>> BEGIN Document excerpt

I agree. Besides, a lot of this is just
retribution. A few dollops of retribution is no
bad thing and I wouldn't mind seeing more than a
few bankers and city traders in the stocks or
breaking rocks but Matt Taibbi's suggestions
don't really answer to the really serious
underlying trends. One is that most advanced
(money-printing) governments and their
(excessive credit-making) sidekicks, the banks,
are now deeply in debt and there's little
prospect of any recovery from this unless
there's superabundant economic growth (based on
what?), or taxation over many years or high
inflation. Another is that we're now moving into
a far more specialized world than ever before
with a consequent yawning skills gap between the
value-adders and the rest. Also, because of
automation we're moving into an economy which
simply doesn't need so many adult workers. Yet
another is that we're all becoming largely
locked into a dense urban way of life with a
standard repertoire of consumer goods. In short,
the last 300 years of the industrial revolution
has now come to an end and an altogether new
type of society and government has to emerge.
Keith
My Advice to the Occupy Wall Street Protesters
Hit bankers where it hurts
by: Matt Taibbi
Protesters with the 'Occupy Wall Street' movement demonstrate in New York.
Spencer Platt/Getty Images
I've been down to "Occupy Wall Street" twice
now, and I love it. The protests building at
Liberty Square and spreading over Lower
Manhattan are a great thing, the logical answer
to the Tea Party and a long-overdue middle
finger to the financial elite. The protesters
picked the right target and, through their
refusal to disband after just one day, the
right tactic, showing the public at large that
the movement against Wall Street has stamina,
resolve and growing popular appeal.
But... there's a but. And for me this is a
deeply personal thing, because this issue of
how to combat Wall Street corruption has
consumed my life for years now, and it's hard
for me not to see where Occupy Wall Street
could be better and more dangerous. I'm
guessing, for instance, that the banks were
secretly thrilled in the early going of the
protests, sure they'd won round one of the messaging war.
Why? Because after a decade of unparalleled
thievery and corruption, with tens of millions
entering the ranks of the hungry thanks to
artificially inflated commodity prices, and
millions more displaced from their homes by
corruption in the mortgage markets, the
headline from the first week of protests
against the financial-services sector was an
old cop macing a quartet of college girls.
That, to me, speaks volumes about the primary
challenge of opposing the 50-headed hydra of
Wall Street corruption, which is that it's
extremely difficult to explain the crimes of
the modern financial elite in a simple visual.
The essence of this particular sort of
oligarchic power is its complexity and
day-to-day invisibility: Its worst crimes, from
bribery and insider trading and market
manipulation, to backroom dominance of
government and the usurping of the regulatory
structure from within, simply can't be seen by
the public or put on TV. There just isn't going
to be an iconic "Running Girl" photo with
Goldman Sachs, Citigroup or Bank of America
just 62 million Americans with zero or negative
net worth, scratching their heads and wondering
where the hell all their money went and why
their votes seem to count less and less each and every year.

>> END Document excerpt

Exercise instructions ▸
1. According to the Occupy Wall Street excerpt, how many Americans have zero or negative net worth?
2. Print the passage of the Occupy Wall Street excerpt that runs from "That, to me, speaks" up to and including "a simple visual.".
The lines that follow have no connection to the Occupy Wall Street excerpt.

>> BEGIN Dataset extract

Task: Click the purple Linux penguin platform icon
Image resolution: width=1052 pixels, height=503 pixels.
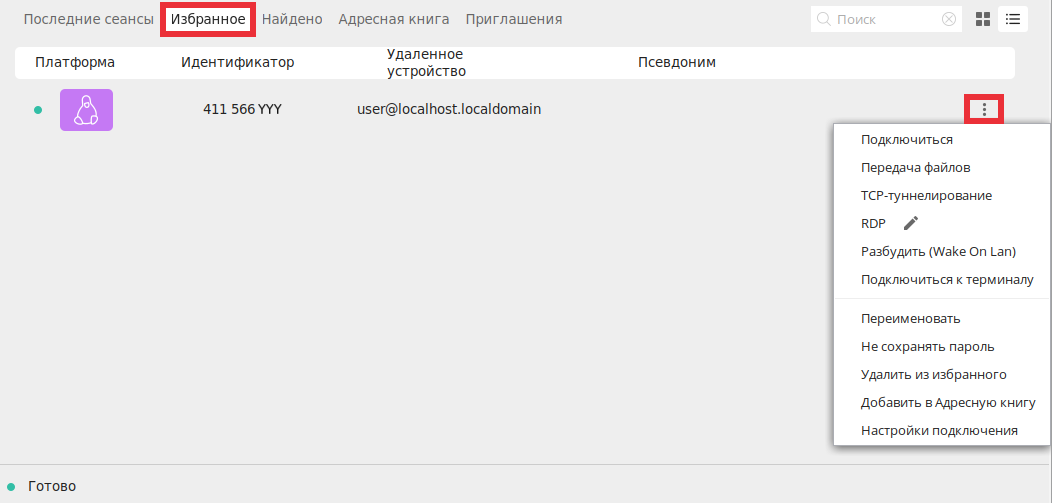Action: point(87,110)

>> END Dataset extract

Response list ▸
1. 62 million

2.
That, to me, speaks volumes about the primary
challenge of opposing the 50-headed hydra of
Wall Street corruption, which is that it's
extremely difficult to explain the crimes of
the modern financial elite in a simple visual.